Conflit Mbappé/PSG : «Il n’y a pas eu d’accord» financier en août 2023 avec le club, assure l’avocate du joueur
L’avocate de Kylian Mbappé conteste la version du Paris Saint-Germain qui soutient qu’un accord financier aurait été passé entre la direction du club et le Français, qui refusait de prolonger son contrat et avait été mis à l’écart du groupe.
Delphine Verheyden, l’avocate de Kylian Mbappé, a assuré auprès de l’AFP qu’il n’y avait «pas eu d’accord» à l’été 2023 entre le PSG et le joueur qui des salaires et des primes impayés, contrairement à ce qu’affirme le club parisien. «En droit du travail, la loi exige que, pour modifier la rémunération ou la durée d’un contrat, un avenant soit signé. Le règlement du football exige en plus que cet avenant soit homologué dans les 15 jours de sa signature. Lorsque les choses ne se déroulent pas ainsi, les règlements du football prévoient que toutes les discussions sont nulles et non avenues», a déclaré à l’AFP l’avocate, ajoutant: «Il n’y a donc pas eu d’accord.»

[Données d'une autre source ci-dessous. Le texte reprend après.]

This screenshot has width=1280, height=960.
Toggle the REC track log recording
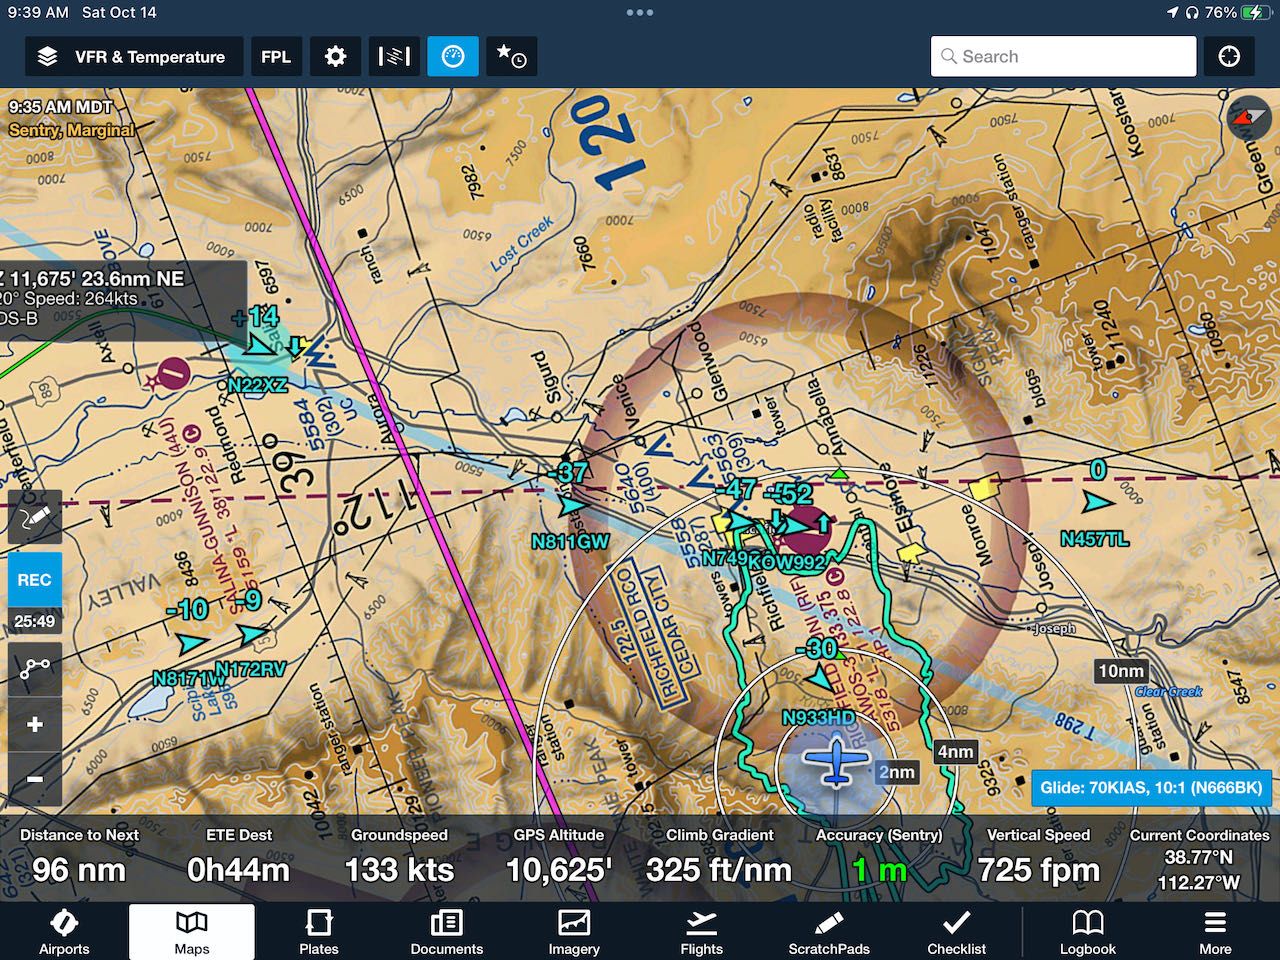pos(34,580)
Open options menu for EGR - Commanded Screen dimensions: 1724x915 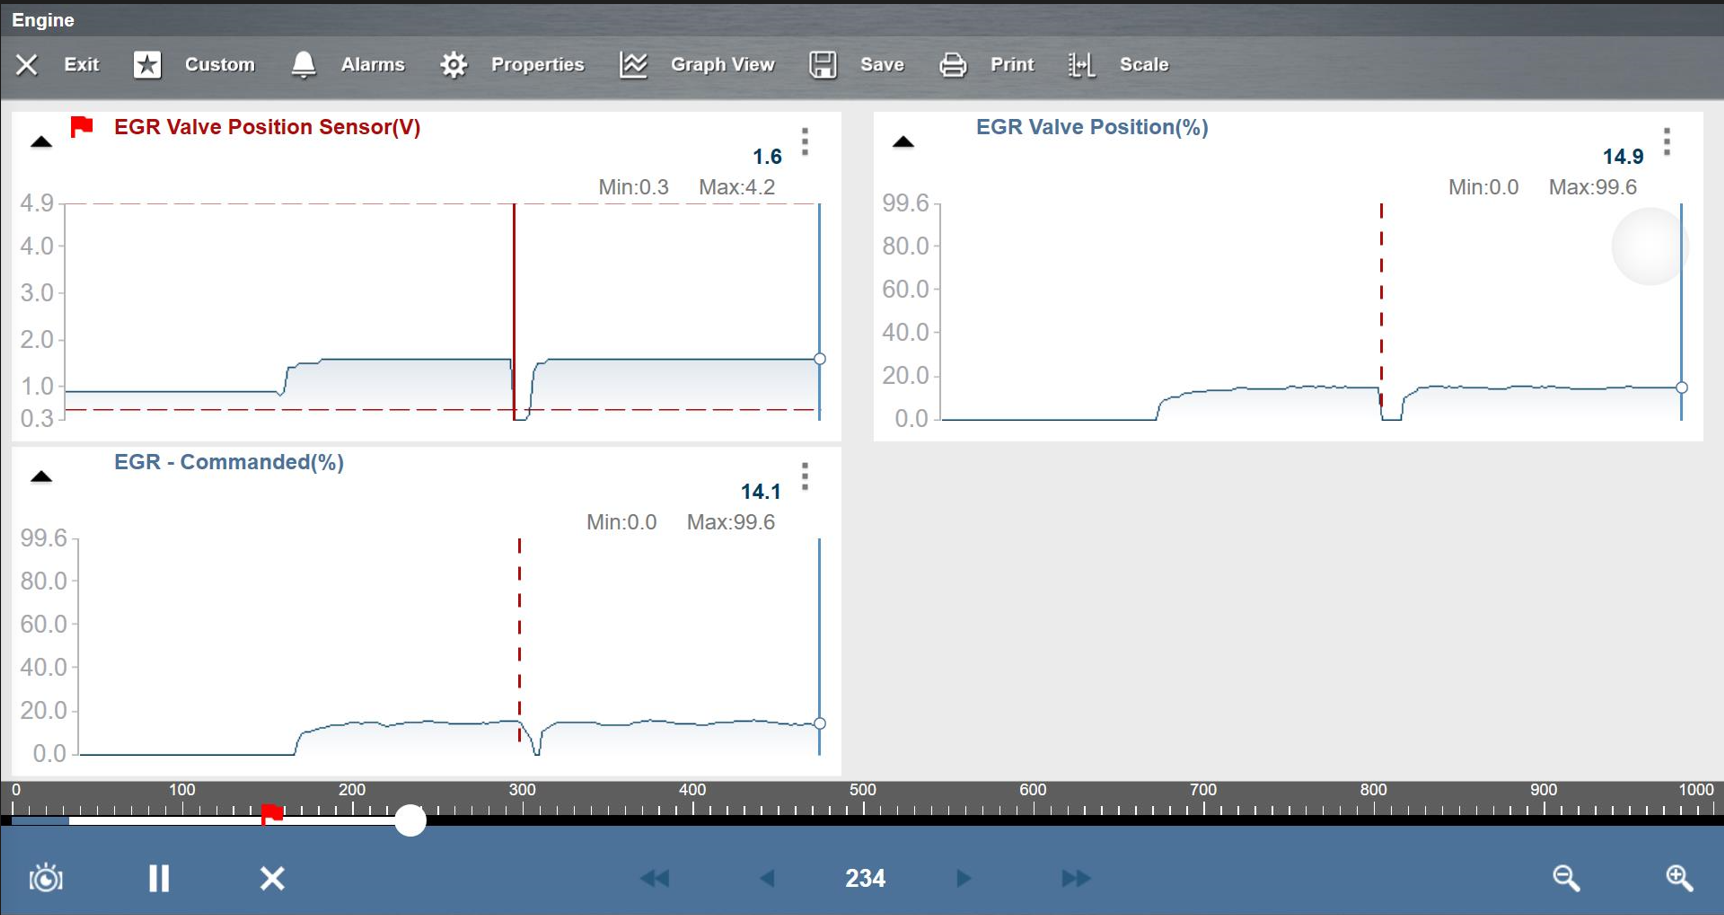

«Le PSG manie la pensée magique»
«Je pense que le PSG manie la pensée magique. C’est ce qu’on fait lorsque l’on se dit +Si j’y crois très, très, très fort, ça va arriver+. Et on n’est pas devant un club de division d’honneur qui ne maîtrise pas les règlements», a soutenu Me Verheyden. La mise au point de l’avocate de Mbappé intervient après une décision de la commission supérieure d’appel de la Fédération française de football (FFF) qui a jugé irrecevable le recours de l’attaquant le 11 février dernier. Le champion du monde 2018 réclamait l’application de deux décisions de la Ligue de football professionnel (LFP) demandant au club de lui régler 55 millions d’euros de salaires et primes impayés.
«Il manque le troisième tiers de la prime de signature, qui correspond en brut à 36,66 millions d’euros. Puis avril, mai, juin, pas de salaire et pas de prime d’éthique. Donc, il manque en salaire 18,75 millions d’euros, ce qui nous amène aux fameux 55 millions d’euros», a détaillé l’avocate. Par ailleurs, à la question de savoir si elle envisageait d’engager une procédure aux prud’hommes, l’avocate du joueur est restée évasive, tout en réfutant la possibilité d’un accord à l’amiable.